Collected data

*-*-*

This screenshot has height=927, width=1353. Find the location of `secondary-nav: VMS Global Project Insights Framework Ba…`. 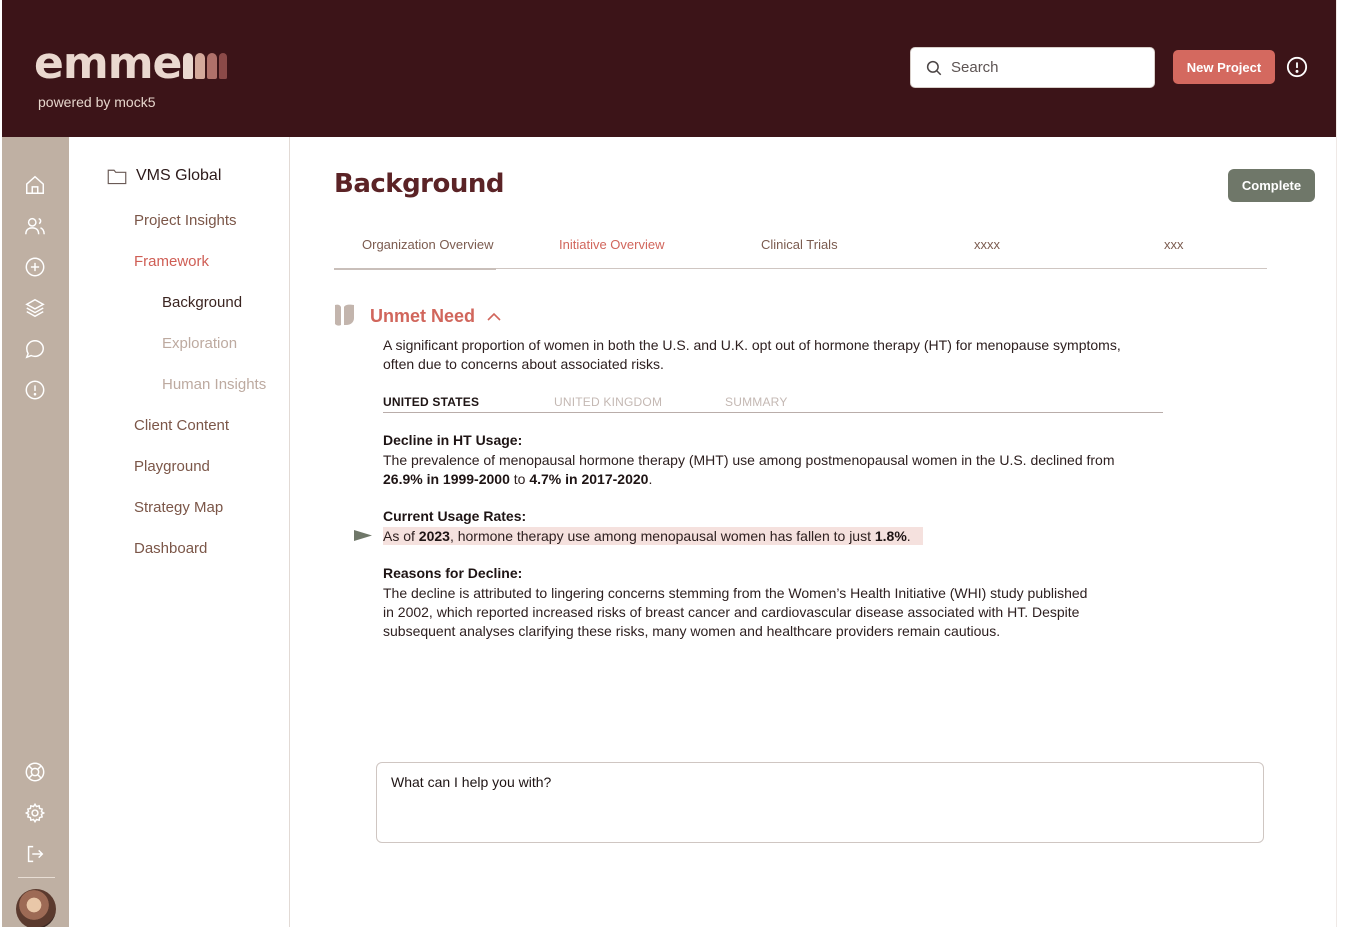

secondary-nav: VMS Global Project Insights Framework Ba… is located at coordinates (180, 532).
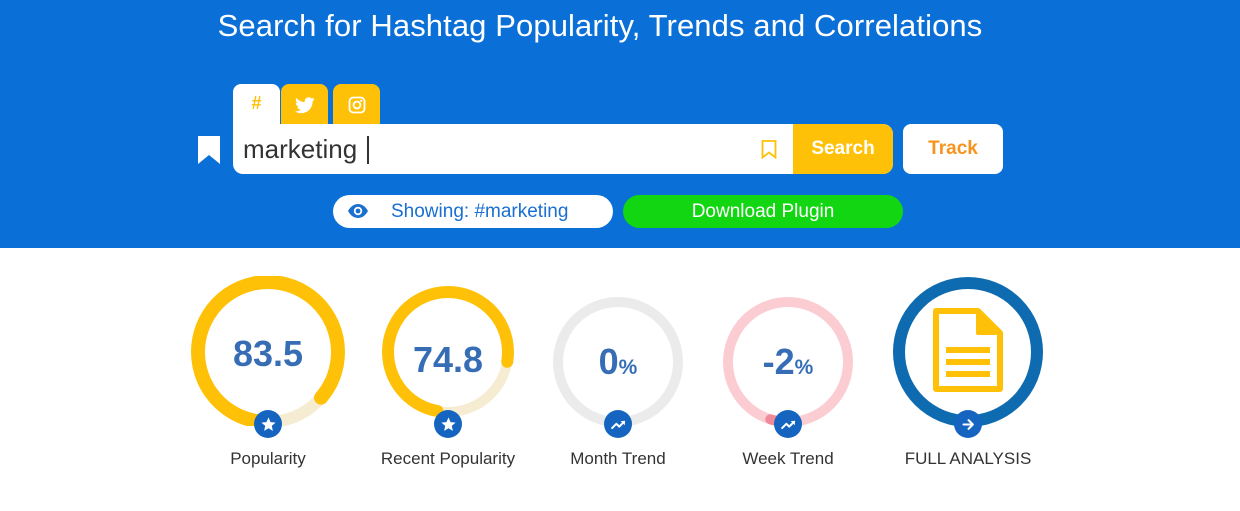  I want to click on search-bar: Search, so click(563, 149).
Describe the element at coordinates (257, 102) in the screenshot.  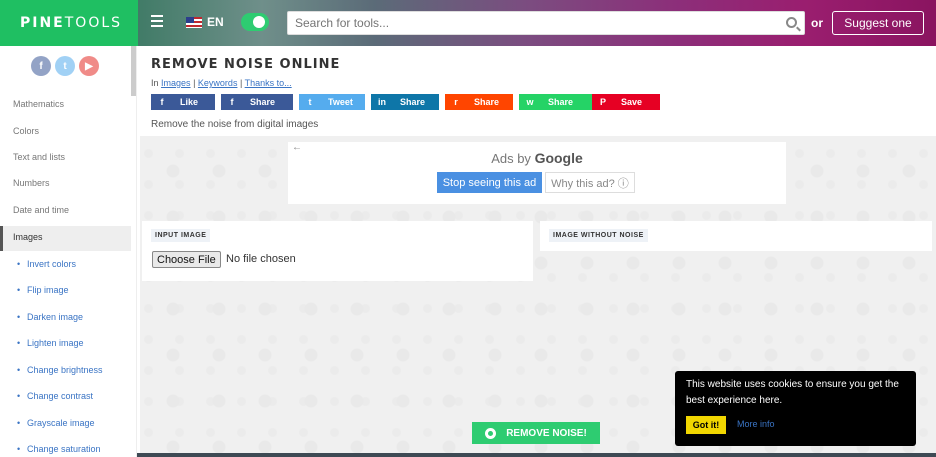
I see `facebook-share-button: f Share` at that location.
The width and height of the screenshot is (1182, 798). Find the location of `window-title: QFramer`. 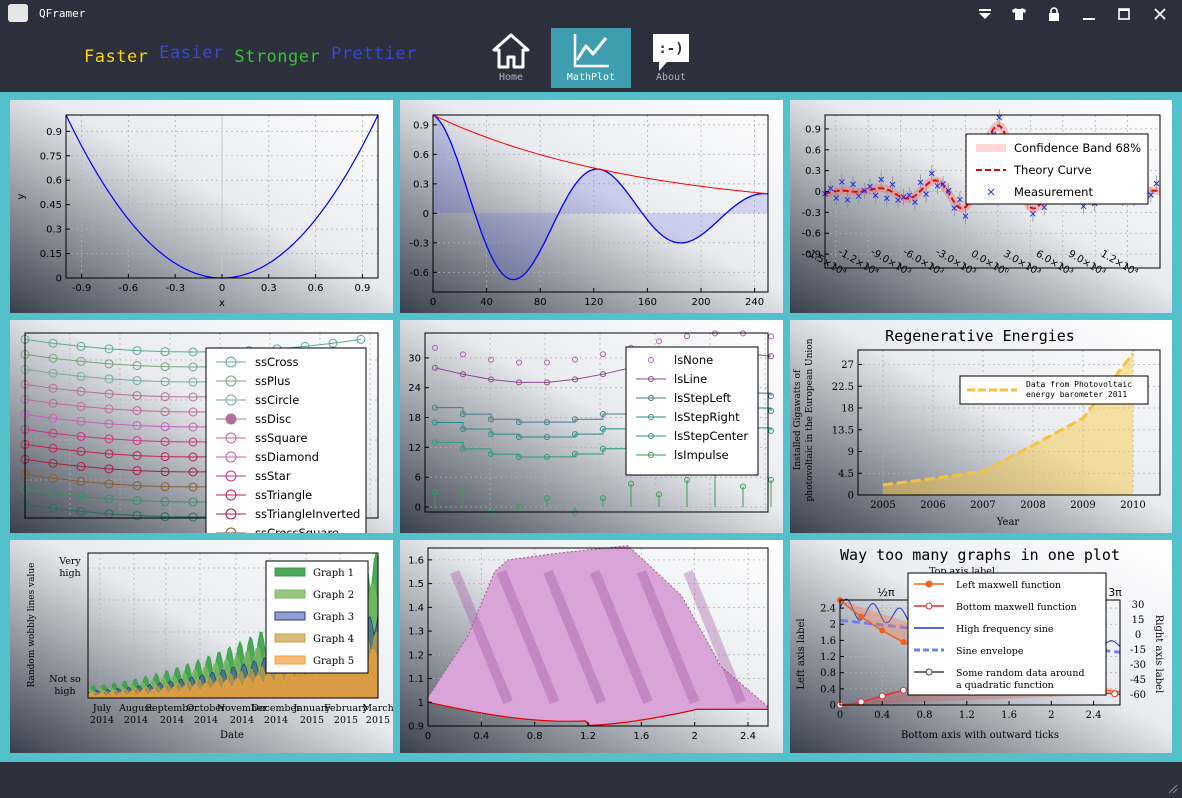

*-*-*

REQUIRED ACTION>
Transcribe every line above word for word, omitting the pictures.

ANSWER BELOW>
This screenshot has height=927, width=1353. Find the location of `secondary-nav: VMS Global Project Insights Framework Ba…`. 

secondary-nav: VMS Global Project Insights Framework Ba… is located at coordinates (180, 532).
  I want to click on search-bar: Search, so click(563, 149).
Describe the element at coordinates (257, 102) in the screenshot.  
I see `facebook-share-button: f Share` at that location.
The width and height of the screenshot is (1182, 798). Find the location of `window-title: QFramer`. 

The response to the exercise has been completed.